# How is a 30 year old supposed to act?



## DeeperUnderstanding (May 19, 2007)

Today, my 10 year old niece said, "You know, Uncle Josh, you act young." I asked how young, and she said "like 16 years old."

I was extremely offended by this. I don't think I act that young...hell, I was a child when I was 16 years old, and I see teenagers as children. I asked my 13 year old niece (a different one) if I acted like a teenager, and she said "no, if you did there would be another teenager running around here!"

..........:blank

This is confusing. This is the same niece that asked me 3 days ago if I was the same age as my 60 year old mother. Granted, she is probably somewhere on the autistic spectrum, and has an unofficial diagnosis of Aspergers...but I just feel frustrated.

It also doesn't help that I'm depressed and I feel old, and then I get told that I can't even fit in with people my own age...despite a 50 year old single mom being my best friend...I just can't win.

Am I overanalyzing this? Is this kids just being kids? This, combined with the question I asked on Friday, makes me never want to reproduce. :mum


----------



## changeme77 (Feb 22, 2013)

I would take it as a compliment. Some adults can't for the life of them relate to children. At least you can.


----------



## DeeperUnderstanding (May 19, 2007)

It's more the fact that it's a backhanded insult/compliment.

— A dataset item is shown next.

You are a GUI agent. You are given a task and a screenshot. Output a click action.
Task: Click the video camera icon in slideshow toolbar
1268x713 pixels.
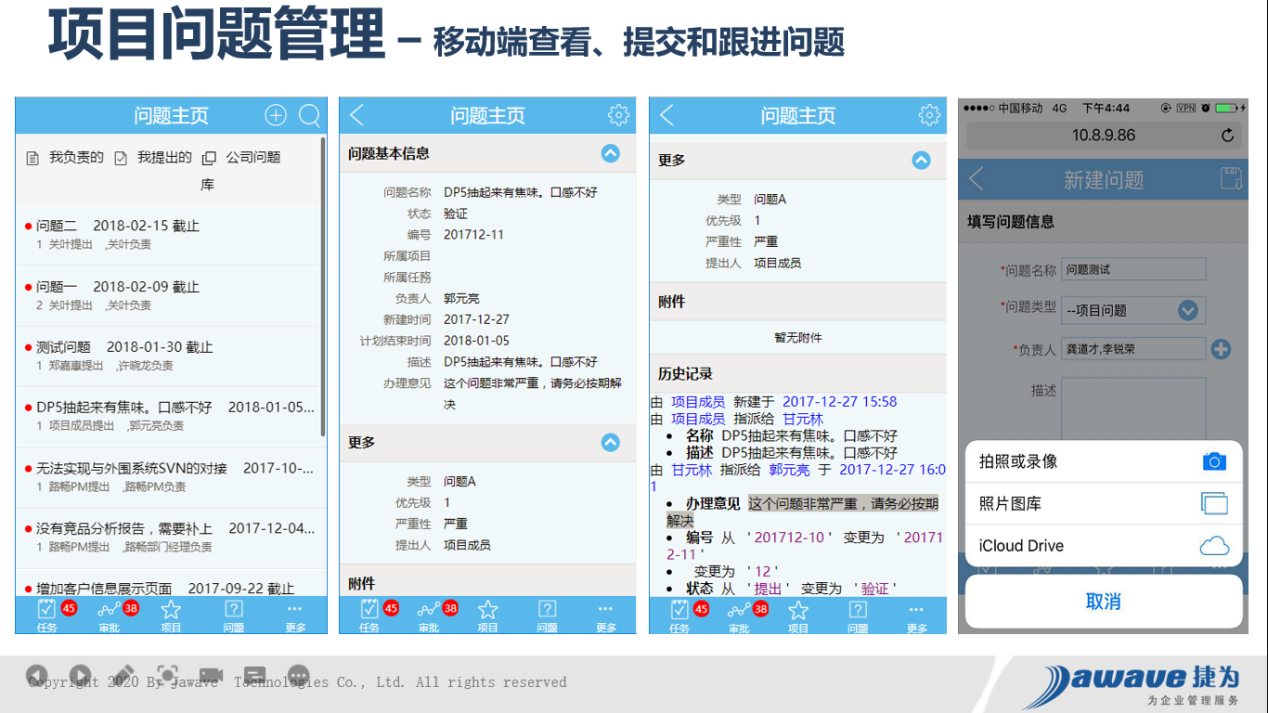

I can relate to kids, but I can't relate to adults. Oh, and I'm different, because I act young, but I am old, so therefore I can't act young.

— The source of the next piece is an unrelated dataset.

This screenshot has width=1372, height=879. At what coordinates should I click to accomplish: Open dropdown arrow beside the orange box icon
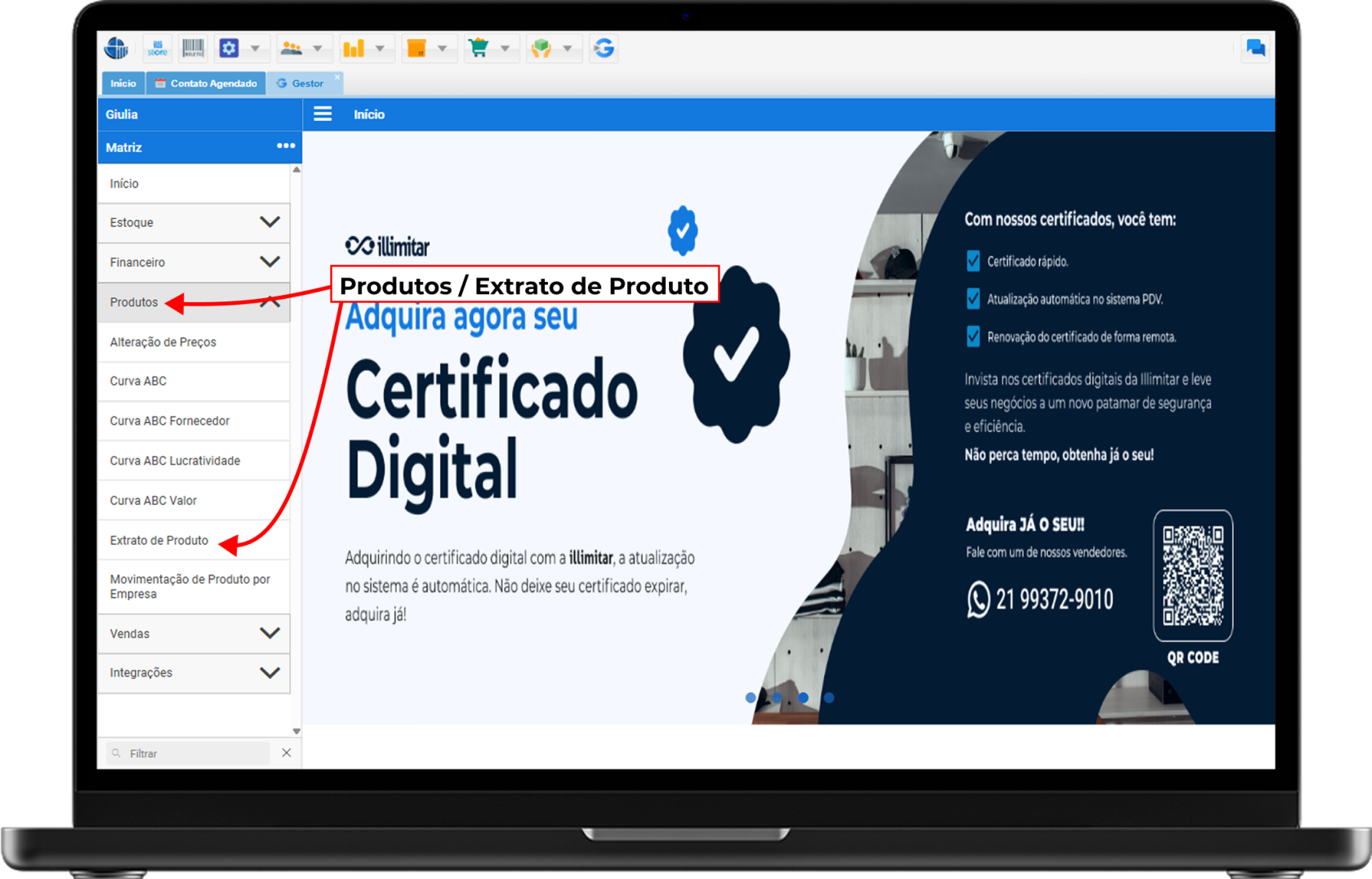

I am too old for this ****! :lol


----------



## changeme77 (Feb 22, 2013)

It's a 10 yr old ffs.


----------



## DeeperUnderstanding (May 19, 2007)

I have social anxiety.


----------



## Daveyboy (Jan 13, 2013)

Act how you feel... not what your age says...
I was always the fun uncle too, I never could relate to the "adults" that sat in the kitchen..


----------



## changeme77 (Feb 22, 2013)

And so do I. I still think you are being overly analytical.


----------



## Sammys Grammie (Feb 27, 2013)

Just kids. Don't take offense. I'm almost twice your age and people are forever telling me I don't "act my age." I ask them the same question - How's at 59yo supposed to act? should I be in a wheelchair?? :| 

I was a single mom, and my house had all the kids (only one was mine), cuz I was the "cool" mom! The other day my 14yo grandson said to me "Grammie you act so young!!" and then said "my Grandma (DIL's mom) acts so old" and I told him we're the same age, and he told me I just acted more fun!! 

Take it as a compliment & enjoy it! Who wants to fit in with adults anyway - they're old and no fun!!


----------



## Just Lurking (Feb 8, 2007)

Coming from a 10-year-old, this is more of a compliment than anything else. To them, 16 is a cool age. I would guess it means she can relate and connect with you better than the average adult in her life.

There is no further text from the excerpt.